BEGIN ENTRIES SHOWN

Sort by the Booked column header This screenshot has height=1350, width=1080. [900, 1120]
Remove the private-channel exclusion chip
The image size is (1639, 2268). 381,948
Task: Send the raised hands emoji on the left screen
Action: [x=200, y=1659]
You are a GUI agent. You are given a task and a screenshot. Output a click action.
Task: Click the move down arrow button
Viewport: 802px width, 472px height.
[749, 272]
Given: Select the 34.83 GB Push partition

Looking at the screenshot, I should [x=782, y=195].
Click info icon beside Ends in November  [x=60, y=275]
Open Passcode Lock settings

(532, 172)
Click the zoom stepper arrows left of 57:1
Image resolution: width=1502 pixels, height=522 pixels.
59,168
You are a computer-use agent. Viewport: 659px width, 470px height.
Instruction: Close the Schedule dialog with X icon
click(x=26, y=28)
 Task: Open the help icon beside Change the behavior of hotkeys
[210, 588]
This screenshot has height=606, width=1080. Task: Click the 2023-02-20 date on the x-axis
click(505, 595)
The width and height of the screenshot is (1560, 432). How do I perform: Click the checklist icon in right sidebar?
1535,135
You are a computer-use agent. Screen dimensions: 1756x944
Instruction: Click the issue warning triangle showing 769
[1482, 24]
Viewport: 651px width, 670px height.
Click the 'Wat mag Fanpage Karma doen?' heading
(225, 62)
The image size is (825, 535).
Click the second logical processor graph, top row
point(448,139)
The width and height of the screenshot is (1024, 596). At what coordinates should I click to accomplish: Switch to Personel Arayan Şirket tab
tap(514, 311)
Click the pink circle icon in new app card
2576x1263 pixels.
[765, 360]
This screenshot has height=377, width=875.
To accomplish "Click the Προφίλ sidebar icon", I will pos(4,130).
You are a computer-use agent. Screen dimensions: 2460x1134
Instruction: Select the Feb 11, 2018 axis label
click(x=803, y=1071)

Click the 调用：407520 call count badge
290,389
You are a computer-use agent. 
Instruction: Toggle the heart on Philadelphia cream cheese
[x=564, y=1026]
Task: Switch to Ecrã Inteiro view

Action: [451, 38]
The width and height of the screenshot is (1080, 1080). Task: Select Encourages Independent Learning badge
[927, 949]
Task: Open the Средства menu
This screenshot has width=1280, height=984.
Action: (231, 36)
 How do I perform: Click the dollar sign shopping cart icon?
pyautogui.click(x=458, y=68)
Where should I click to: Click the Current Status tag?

END ENTRIES SHOWN

#### YOUR ASSIGNMENT:
Retype the records in full. Keep every line identical to the original.

#### TASK SOLUTION:
Sort by the Booked column header This screenshot has height=1350, width=1080. [900, 1120]
Remove the private-channel exclusion chip
The image size is (1639, 2268). 381,948
Task: Send the raised hands emoji on the left screen
Action: [x=200, y=1659]
You are a GUI agent. You are given a task and a screenshot. Output a click action.
Task: Click the move down arrow button
Viewport: 802px width, 472px height.
[749, 272]
Given: Select the 34.83 GB Push partition

Looking at the screenshot, I should [x=782, y=195].
Click info icon beside Ends in November  [x=60, y=275]
Open Passcode Lock settings

(532, 172)
Click the zoom stepper arrows left of 57:1
Image resolution: width=1502 pixels, height=522 pixels.
59,168
You are a computer-use agent. Viewport: 659px width, 470px height.
Instruction: Close the Schedule dialog with X icon
click(x=26, y=28)
 Task: Open the help icon beside Change the behavior of hotkeys
[210, 588]
This screenshot has height=606, width=1080. Task: Click the 2023-02-20 date on the x-axis
click(505, 595)
The width and height of the screenshot is (1560, 432). How do I perform: Click the checklist icon in right sidebar?
1535,135
You are a computer-use agent. Screen dimensions: 1756x944
Instruction: Click the issue warning triangle showing 769
[1482, 24]
Viewport: 651px width, 670px height.
Click the 'Wat mag Fanpage Karma doen?' heading
(225, 62)
The image size is (825, 535).
Click the second logical processor graph, top row
point(448,139)
The width and height of the screenshot is (1024, 596). At what coordinates should I click to accomplish: Switch to Personel Arayan Şirket tab
tap(514, 311)
Click the pink circle icon in new app card
2576x1263 pixels.
[765, 360]
This screenshot has height=377, width=875.
To accomplish "Click the Προφίλ sidebar icon", I will pos(4,130).
You are a computer-use agent. Screen dimensions: 2460x1134
Instruction: Select the Feb 11, 2018 axis label
click(x=803, y=1071)

Click the 调用：407520 call count badge
290,389
You are a computer-use agent. 
Instruction: Toggle the heart on Philadelphia cream cheese
[x=564, y=1026]
Task: Switch to Ecrã Inteiro view

Action: [451, 38]
The width and height of the screenshot is (1080, 1080). Task: Select Encourages Independent Learning badge
[927, 949]
Task: Open the Средства menu
This screenshot has width=1280, height=984.
Action: (231, 36)
 How do I perform: Click the dollar sign shopping cart icon?
pyautogui.click(x=458, y=68)
Where should I click to: Click the Current Status tag?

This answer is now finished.